Since 2014, the Emotet banking trojan has been involved, and the botnet is controlled by a threat actor identified as TA542. After a five-month of non-appearance, Emotet resurfaced in July 2020. Since then, many of the phishing operations have used an “Email Thread Hijacking” tactics. 

Cybersecurity authorities across Asia and Europe are advising about Emotet’s spam operations in France, Japan, and New Zealand targeting firms. Emotet malware is also used to distribute other malicious code like Trojan Trickbot and QBot, or ransomware like Conti (TrickBot) or ProLock (QBot). 

How it functions

How Websites Are Used to Spread Emotet Malware - Security Boulevard

Once a target entity’s employee’s email address (or the entity’s own default email inbox) has been hacked, the malicious Emotet code exfiltrates the content of its email.

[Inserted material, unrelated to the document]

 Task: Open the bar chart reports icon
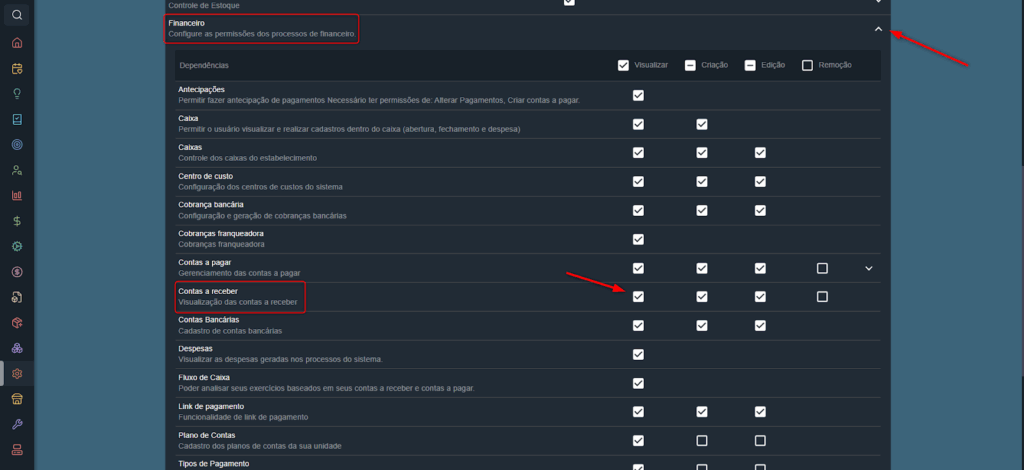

Based on these, the attackers create phishing emails in the form of a response to a series of shared emails between the employee and the entity’s partners with whom he/she works. Then, the phishing text’s actual subject precedes one or more “Re:” and the text itself includes the background of a chat or even legal attachments.

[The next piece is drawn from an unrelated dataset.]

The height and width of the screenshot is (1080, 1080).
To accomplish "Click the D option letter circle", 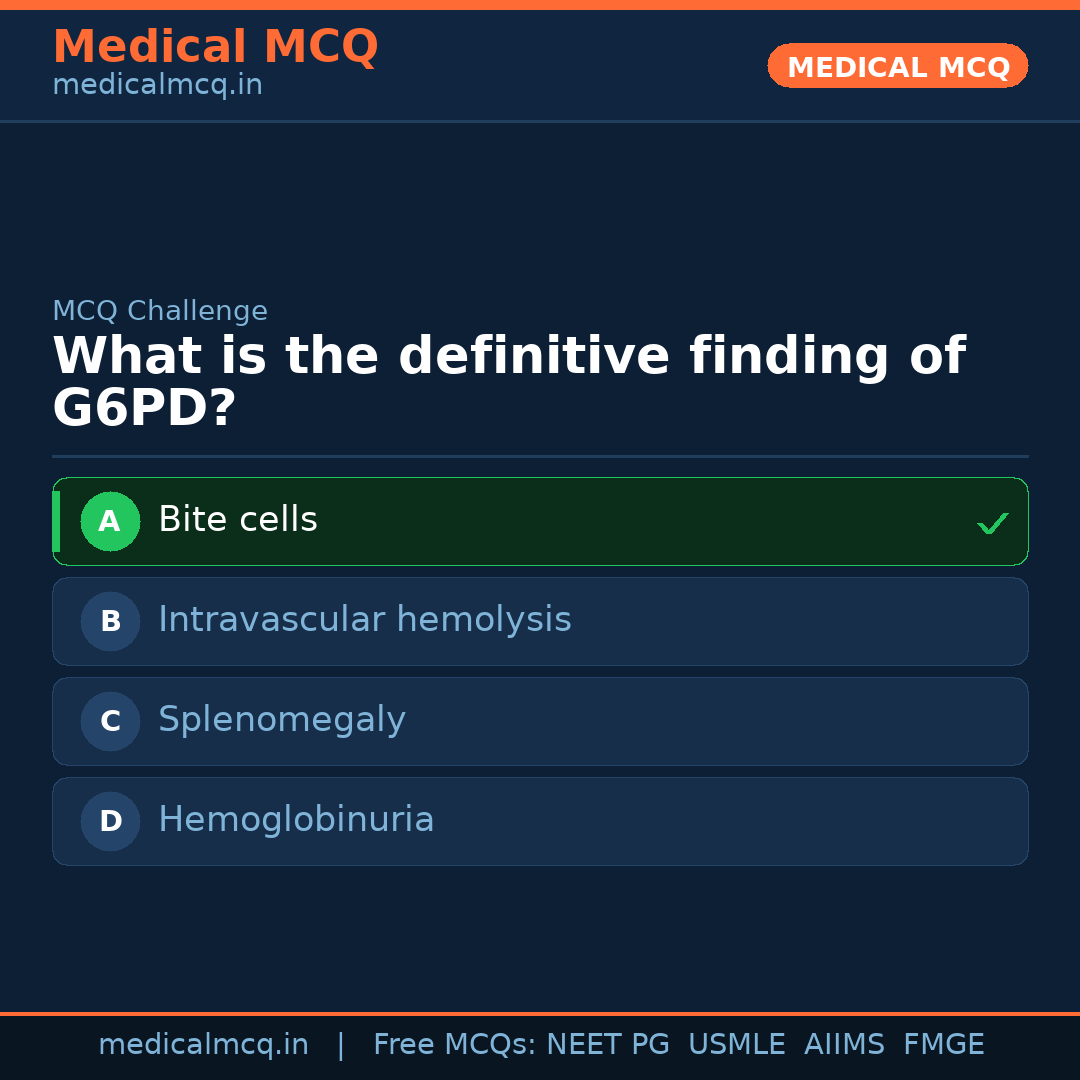I will (110, 821).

These legal emails are sent to the contacts of the victim, and more specifically, to the entity’s third parties (clients and service providers) who took part in the initial conversation thread, to improve their reputation with the recipients.

In addition to this strategy, TA542 also builds phishing emails based on information obtained during the mailbox hack. It sends to exfiltrated contact lists, or, more precisely, spoofs the individual profile that were previous victims. Emotet or not (carriers, telephone providers, or financial institutions).

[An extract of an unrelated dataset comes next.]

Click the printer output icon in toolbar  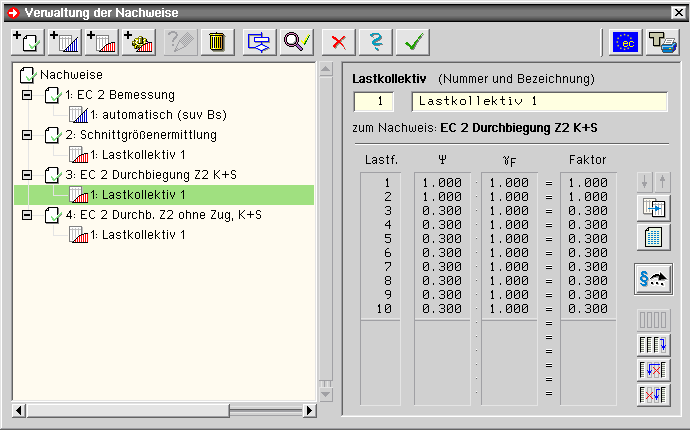pyautogui.click(x=661, y=41)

In any case, it appears that the infected mailboxes are not used to deliver phishing emails, rather than phishing emails that are sent from the attackers’ servers based on typo squatted sender email addresses.

The French national cyber-security agency released an alert warning about a major rise in attacks by Emotet targeting private sector and public administration institutions in France.

The Computer Emergency Response Team of New Zealand (CERT NZ) has released a security notice warning about spam campaigns distributing the Emotet threat.

How is it spreading?

JPCERT / CC has reported a sharp rise in the number of domestic domain (.jp) email addresses that can be compromised with the Emotet malware and used to send spam emails seeking to spread the infection since September 2020. Furthermore, the number of consultations concerning Emotet infections is growing, and we understand the condition in which Emotet infections propagate.

“On 25 August the botnet changed to a new template called ‘Red Dawn’ by Emotet expert Joseph Roosen because of its red accent colours,” reported Bleeping Computer.

The Red Dawn template shows the message “This document is safe” and tells users that the preview option is not accessible and tries to manipulate him/her to click on ‘Allow Editing’ and ‘Enable Information’ to access the data. 

Current spam campaigns have used messages with or links to malicious word documents, claiming to be invoices, shipment records, COVID-19 records, resumes, financial, or scanned documents.

Recommendations

The latest edition of Emotet is distributed via automated social engineering techniques, mostly through email. Emotet hijacks and incorporates malicious email into legitimate email threads to look more secure to the user. It’s not uncommon for email threads to shift subjects

abruptly, and Emotet uses the human propensity to go on tangents to move the subject into something else, maybe an update to a pending invoice.

As malicious macros distribute Emotet by documents, you must disable macros in MS Office. Allow only macros that are signed digitally or from trustworthy locations and ensure that your anti-virus program is working and updated on your endpoint machine.